Vortex tubes, which are the foundation of these coolers, use compressed air to provide cold air into an enclosure.

Benefits and Considerations

Engineers benefit from the materials, cooling capacities, installation options and minimal space requirements offered by vortex-tube cabinet cooler systems. Available in materials of construction include aluminum to type 303 and 316 stainless steel. In addition, CE and UL certifications are provided by reputable manufacturers.

These multiple materials present themselves in a number of NEMA integrities.

  • Dust-tight, oil-tight cabinet coolers rated to NEMA 12 (IP54) are suited for general industrial environments where liquids or corrosives are not           present.
  • Dust-tight, oil-tight and splash resistant cabinet coolers rated to  NEMA 4 (IP66) can be used for indoor/outdoor service.
  • NEMA 4X (IP66) rated cabinet coolers offer the same protection as NEMA 4 but are constructed of stainless steel for food service and corrosive environments.

Cooling Capacities

Selecting the right cooling capacity is an important factor in maintaining the efficiency of the plant and the efficient operation of a cabinet cooler system. Vortex-tube cabinet cooler systems come in a range of cooling capacities (275 to 5,600 BTU/hr), which gives an engineer the option to specify the best option for an electronic enclosure’s cooling needs.

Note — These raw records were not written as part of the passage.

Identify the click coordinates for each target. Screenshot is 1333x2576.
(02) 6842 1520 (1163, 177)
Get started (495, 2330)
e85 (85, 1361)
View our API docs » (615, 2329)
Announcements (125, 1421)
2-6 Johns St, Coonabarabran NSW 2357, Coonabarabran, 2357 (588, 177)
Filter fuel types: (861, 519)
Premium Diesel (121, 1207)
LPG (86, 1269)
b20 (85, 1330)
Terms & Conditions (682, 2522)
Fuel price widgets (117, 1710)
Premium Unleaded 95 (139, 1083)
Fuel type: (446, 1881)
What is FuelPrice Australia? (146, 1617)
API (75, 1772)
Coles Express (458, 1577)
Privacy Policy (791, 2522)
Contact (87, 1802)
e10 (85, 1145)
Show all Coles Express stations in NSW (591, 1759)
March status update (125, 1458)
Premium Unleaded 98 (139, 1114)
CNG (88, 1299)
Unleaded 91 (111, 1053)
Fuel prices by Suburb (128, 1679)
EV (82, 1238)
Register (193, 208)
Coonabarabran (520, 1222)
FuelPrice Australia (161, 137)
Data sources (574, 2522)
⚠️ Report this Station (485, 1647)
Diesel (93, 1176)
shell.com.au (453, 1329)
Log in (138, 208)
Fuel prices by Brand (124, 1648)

Choosing as large a cooler as possible is a common practice, but it is not recommended. This practice could result in the use of more compressed air than is necessary, putting an unnecessary load on a compressor. It also can large and quick temperature swings internally, removing the benefits of stabilizing humidity inside the cabinet. Seek a manufacturer with a large variety of cooling capacities to eliminate inefficiencies and other related problems.

Vortex-tube-based cabinet coolers allow engineers to benefit from installation flexibility in circumstances such as space restraints or enclosure location. Vortex-tube-based cabinet coolers are a suitable choice because they overcome the restraints found in coolant-based air conditioners or heat exchangers. The coolers require a small amount of space upon the enclosure, generally no more than a 2” diameter hole in the cabinet. They can be mounted on the top or side of the cabinet and, in the case of NEMA 12 rated coolers, can be mounted in any orientation (upright, sideways or upside down). When dealing with high temperature, remote or dirty locations, a vortex-tube cooler is a suitable choice. They can handle ambient temperatures up to 200°F (93°C) and require little to no maintenance attention. They are not affected by the surrounding environment because they rely upon a compressed air source to provide cooling.

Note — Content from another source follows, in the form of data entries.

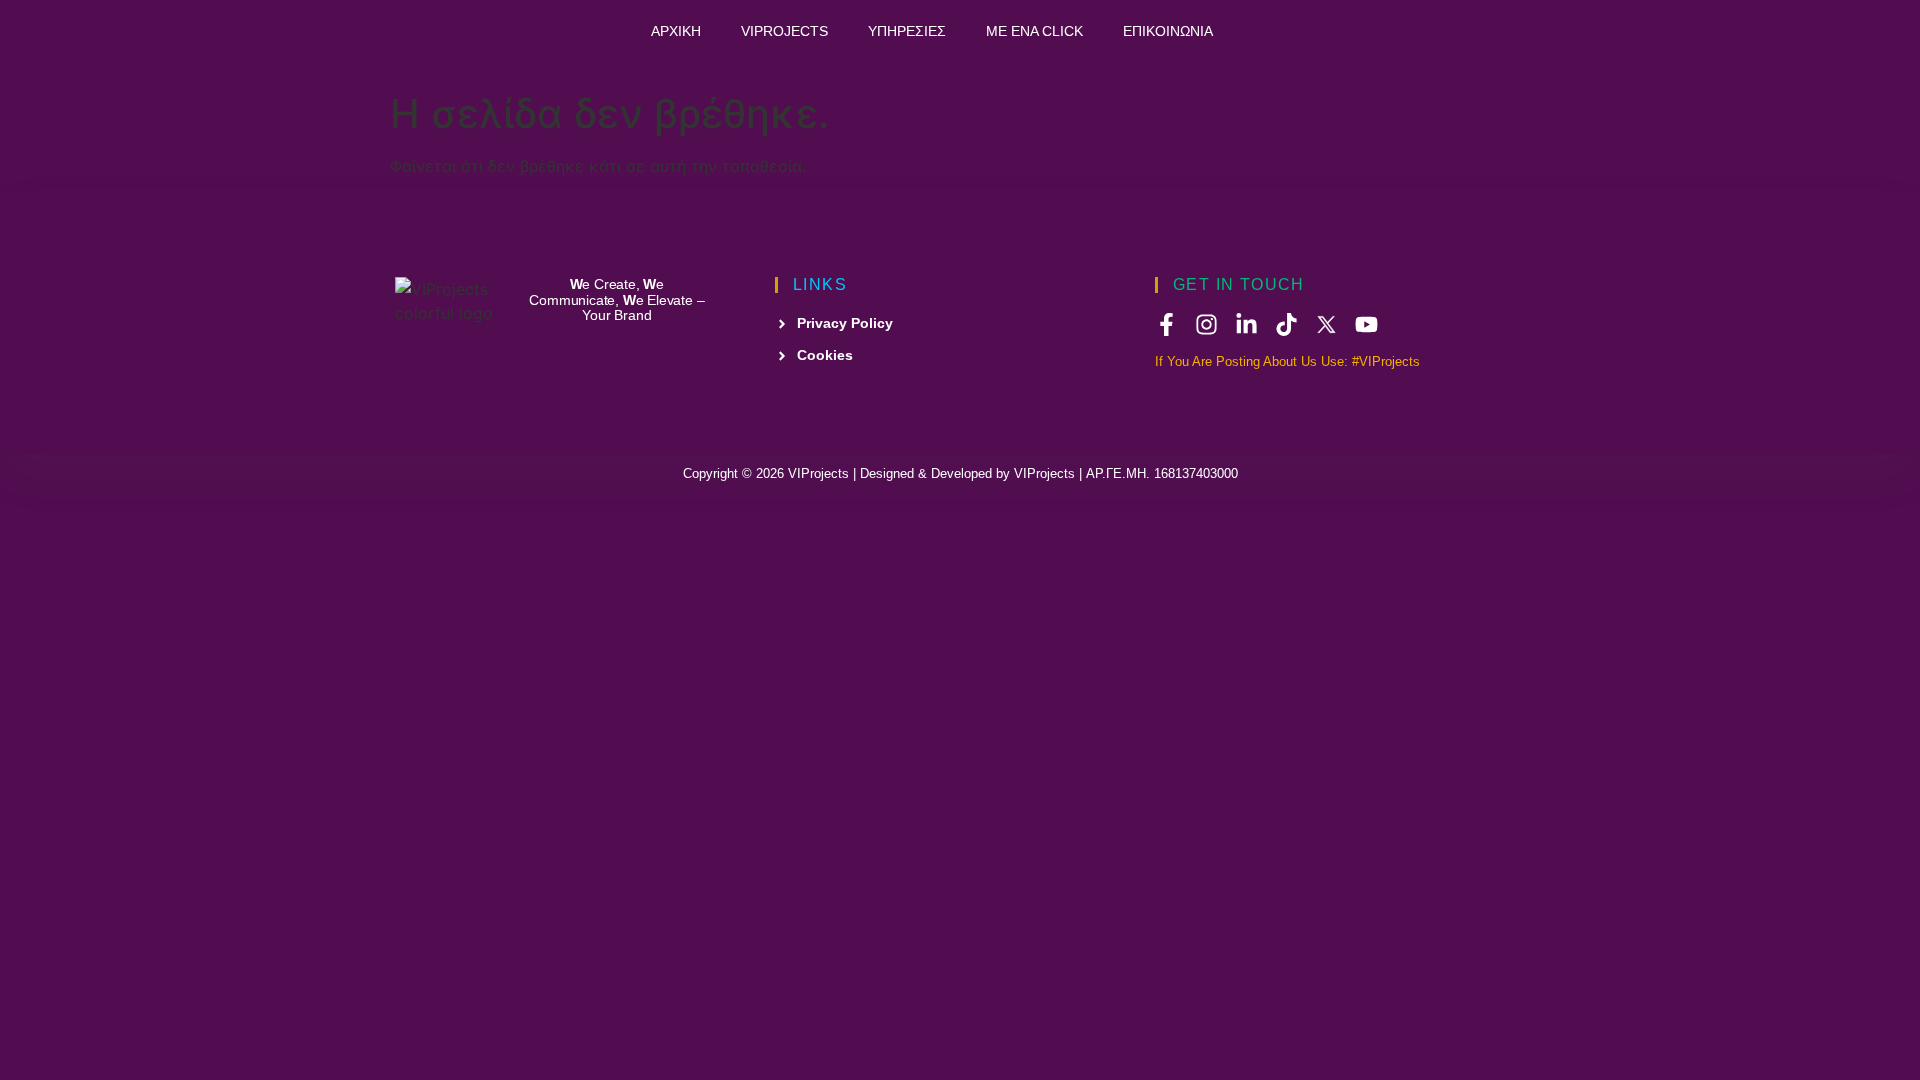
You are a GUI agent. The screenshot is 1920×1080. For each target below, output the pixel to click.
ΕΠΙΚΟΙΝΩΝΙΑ (1168, 31)
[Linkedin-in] (1246, 324)
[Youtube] (1366, 324)
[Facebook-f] (1166, 324)
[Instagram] (1206, 324)
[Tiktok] (1286, 324)
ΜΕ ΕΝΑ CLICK (1034, 31)
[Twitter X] (1326, 324)
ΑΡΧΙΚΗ (676, 31)
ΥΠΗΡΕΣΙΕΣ (907, 31)
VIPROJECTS (784, 31)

Installation and Maintenance

Maintenance and plant personnel benefit vortex-tube-based cabinet coolers.

Installing a vortex-tube cabinet cooler is as simple as using an existing electrical knockout in a cabinet or creating a hole in the cabinet. Total installation time is estimated at one hour, but it can be done in less time in most cases. It is not necessary to create a large opening in the side of the enclosure as it can be with coolant-based or heat exchanger products. Coolant-based air conditioners also require a user to sit them upright for several hours after arrival at the facility to allow the internal fluids and oils to settle back in to their reservoirs in order to prevent damage during startup. Vortex-tube coolers can be installed the moment they arrive at the plant.

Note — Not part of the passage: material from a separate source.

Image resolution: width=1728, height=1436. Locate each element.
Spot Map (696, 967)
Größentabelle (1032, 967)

Another benefit of vortex-tube-based coolers is the low maintenance required for operation. Servicing such as changing air intake filters regularly, maintaining coolant levels or leak checks are not required. Because vortex-tube coolers rely upon the compressed air source to provide cooling, they are not affected by the ambient air conditions like a dirty environment that will clog intake filters. Coolant is not involved, which eliminates the need to keep levels in check or discover coolant leaks. Coolant-based air conditioners have a variety of moving parts which will wear out. Compressed air coolers do not have moving parts and, when a clean source of air is provided, eliminate failure due to wear. The typical recommendation for incoming compressed air filtration is a simple 5 micron water/dirt filter separator.

Vortex-tube cooling systems create a positive purge on the cabinet when they are in the cooling cycle of operation. This keeps out dirt and dust from the surrounding environment. Some manufacturers offer vortex-tube coolers that provide a continuous positive purge, allowing a small amount of air to enter the cabinet even while the cooler is not pushing cold air into the enclosure. See the illustration for an explanation of how a standard compressed air cooler works.

In conclusion, purchasing personnel always like a low-cost alternative to consider as a solution, and compressed-air driven coolers fit that profile. Many of the people within a manufacturing environment will benefit from choosing a quality vortex-tube-based cabinet cooler system. Benefits such as flexibility, durability, low maintenance and low cost make cabinet coolers a viable choice when considering cooling options.